(Extracted records)
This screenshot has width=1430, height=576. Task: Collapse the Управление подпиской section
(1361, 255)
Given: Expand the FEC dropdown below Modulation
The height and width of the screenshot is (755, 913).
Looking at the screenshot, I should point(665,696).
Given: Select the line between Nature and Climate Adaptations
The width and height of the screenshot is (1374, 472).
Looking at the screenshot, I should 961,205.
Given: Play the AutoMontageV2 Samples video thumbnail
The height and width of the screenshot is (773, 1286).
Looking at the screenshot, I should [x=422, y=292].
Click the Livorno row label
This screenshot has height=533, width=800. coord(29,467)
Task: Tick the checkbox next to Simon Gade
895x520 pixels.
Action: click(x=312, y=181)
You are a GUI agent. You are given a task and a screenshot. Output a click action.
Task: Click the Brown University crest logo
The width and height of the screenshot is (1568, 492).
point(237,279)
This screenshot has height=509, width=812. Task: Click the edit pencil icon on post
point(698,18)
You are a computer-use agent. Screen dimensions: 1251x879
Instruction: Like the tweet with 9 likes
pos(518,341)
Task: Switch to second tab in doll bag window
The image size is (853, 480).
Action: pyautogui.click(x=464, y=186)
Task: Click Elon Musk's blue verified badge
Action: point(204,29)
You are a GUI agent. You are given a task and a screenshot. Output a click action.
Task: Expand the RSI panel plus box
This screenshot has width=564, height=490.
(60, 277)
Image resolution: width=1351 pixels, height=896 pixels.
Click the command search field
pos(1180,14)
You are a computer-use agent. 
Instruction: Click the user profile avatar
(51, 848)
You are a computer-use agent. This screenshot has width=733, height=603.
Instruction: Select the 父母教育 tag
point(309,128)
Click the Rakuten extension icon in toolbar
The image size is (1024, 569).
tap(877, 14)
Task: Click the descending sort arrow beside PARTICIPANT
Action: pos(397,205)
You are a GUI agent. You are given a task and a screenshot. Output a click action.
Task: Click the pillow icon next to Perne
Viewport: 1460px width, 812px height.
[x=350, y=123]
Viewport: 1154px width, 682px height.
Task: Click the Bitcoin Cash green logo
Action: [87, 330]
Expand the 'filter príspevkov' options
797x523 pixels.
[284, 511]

## [YOUR TASK]
Only a verbatim transcription of the lines from the one containing "Click the command search field" through the last line of the records counts as the answer.

## [ANSWER SECTION]
Click the command search field
pos(1180,14)
You are a computer-use agent. 
Instruction: Click the user profile avatar
(51, 848)
You are a computer-use agent. This screenshot has width=733, height=603.
Instruction: Select the 父母教育 tag
point(309,128)
Click the Rakuten extension icon in toolbar
The image size is (1024, 569).
tap(877, 14)
Task: Click the descending sort arrow beside PARTICIPANT
Action: pos(397,205)
You are a GUI agent. You are given a task and a screenshot. Output a click action.
Task: Click the pillow icon next to Perne
Viewport: 1460px width, 812px height.
[x=350, y=123]
Viewport: 1154px width, 682px height.
Task: Click the Bitcoin Cash green logo
Action: [87, 330]
Expand the 'filter príspevkov' options
797x523 pixels.
[284, 511]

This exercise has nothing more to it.